Bei der nach dieser Bestimmung zu treffenden Prognoseentscheidung über schädliche Auswirkungen ist hier maßgeblich der Umstand zu berücksichti-gen, dass der zu erweiternde Betrieb mit seiner bisherigen genehmigten Größe am Erweiterungsstandort schon vorhanden ist (BVerwG, B.v. 17.2.2009 – 4 B 4.09 – juris Rn. 6; OVG NW, U.v. 6.11.2008 – 10 A 1417.07 – juris Rn. 63 und 84). Es ist nichts dafür ersichtlich, dass durch die angefragte Verkaufsflächenerweiterung ein Betrieb im Einzugsbereich der Gemeinde K … oder in anderen Gemeinden gefährdet oder gar zur Aufgabe gezwungen wird. Letztlich wurde von Beklagtenseite schon nicht vorgetragen, dass ein zentraler Versorgungsbereich in einer Gemeinde betroffen sein könnte.
2.3. Der geplante Umbau und die Erweiterung des Lebensmitteldiscounters der Klägerin ist auch in Bezug auf das Maß der baulichen Nutzung, die Bauweise und die überbaubare Grundstücksflächen bauplanungsrechtlich zulässig.

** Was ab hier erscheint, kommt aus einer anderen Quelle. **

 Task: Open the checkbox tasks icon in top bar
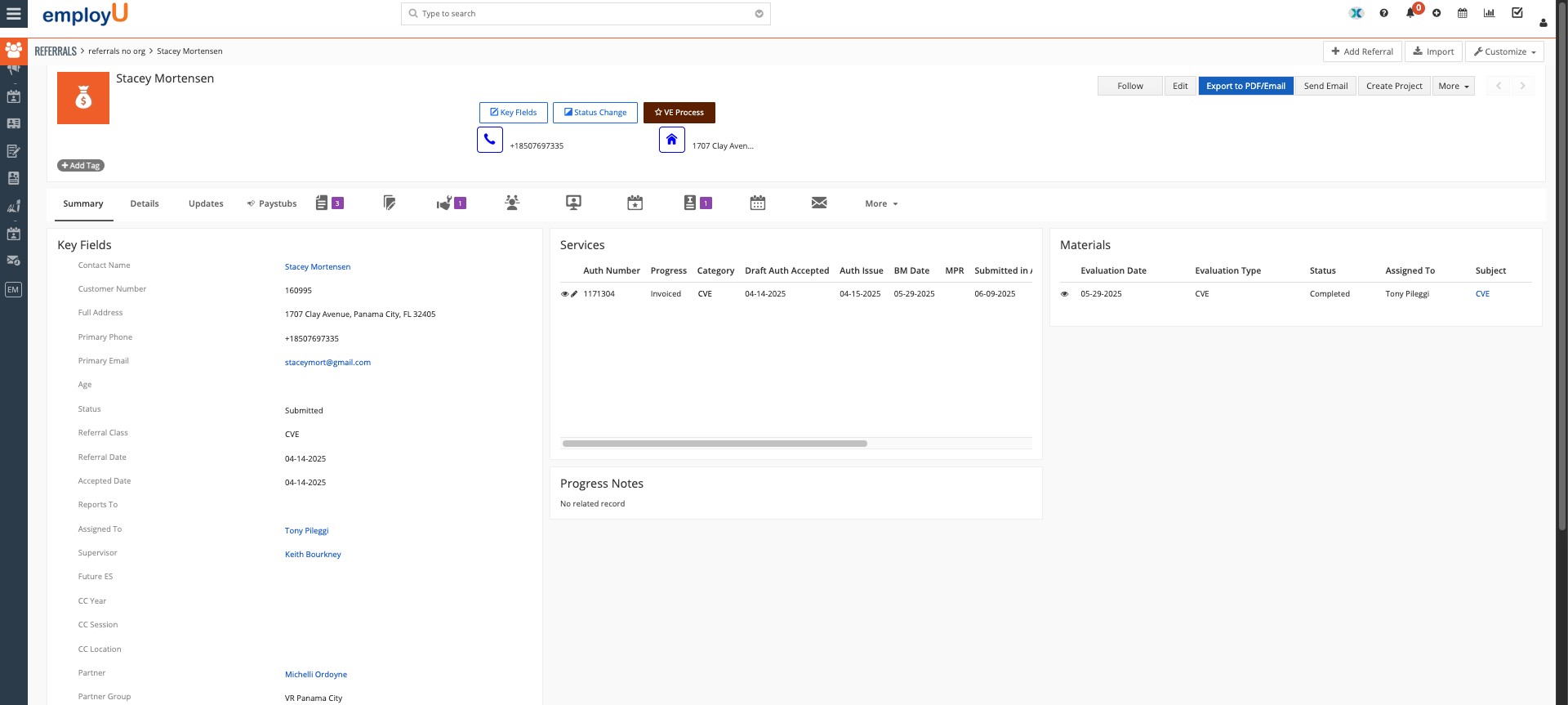pos(1517,13)
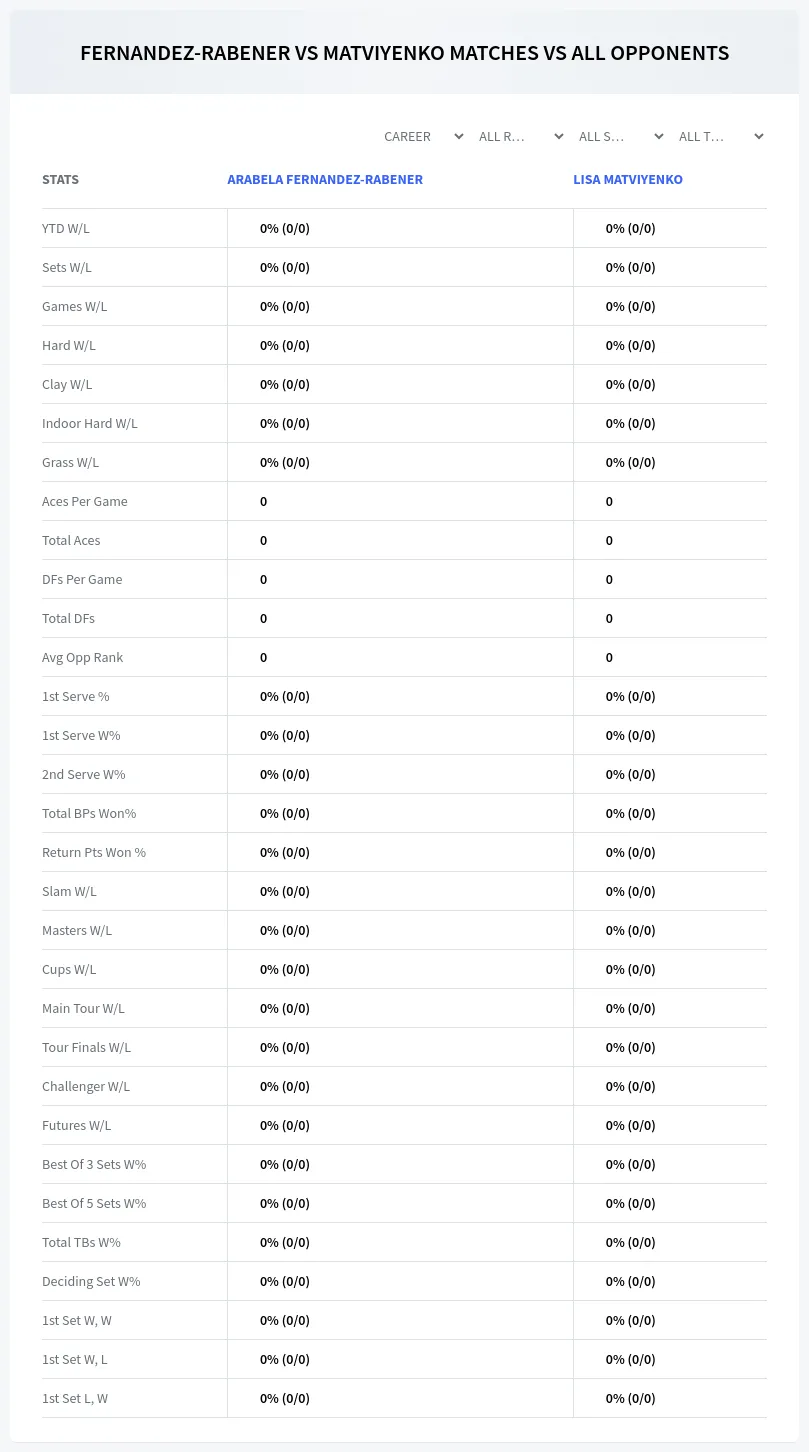The width and height of the screenshot is (809, 1452).
Task: Select the STATS column header
Action: coord(60,180)
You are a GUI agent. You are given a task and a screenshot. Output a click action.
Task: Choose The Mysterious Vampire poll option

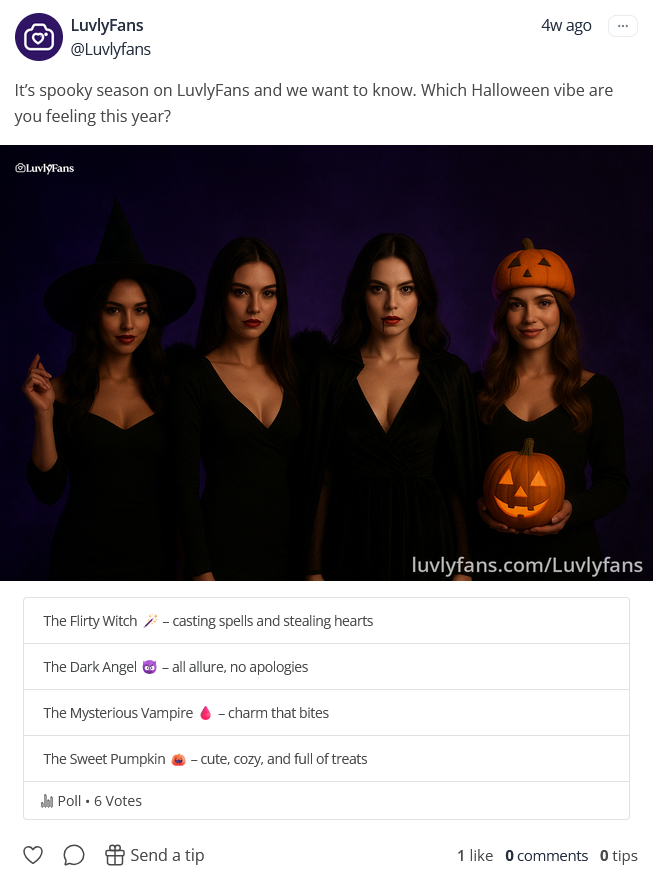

Da vorliegend von der Unwirksamkeit des Bebauungsplans auszugehen ist, kommt es darauf an, ob sich das Vorhaben gemäß § 34 Abs. 1 BauGB in die Eigenart der näheren Umgebung einfügen würde. Insoweit wurden von Seiten des Beklagten weder im Verwaltungsverfahren (insb. nicht im Rahmen des streitgegenständlichen Vorbescheids) noch im gerichtlichen Verfahren Bedenken an der bauplanungsrechtlichen Zulässigkeit in Bezug auf die vg. Kriterien geäußert. Angesichts der im betroffenen Bereich vorhandenen Bebauung hat die Kammer keine Zweifel daran, dass sich das geplante Vorhaben auch insoweit einfügen würde.
3. Nach alledem war der Klage stattzugeben.
Die Kostentscheidung beruht auf § 154 Abs. 1 VwGO. Die Entscheidung über die vorläufige Vollstreckbarkeit folgt aus § 167 VwGO i.V.m. §§ 708 Nr. 11, 711 ZPO.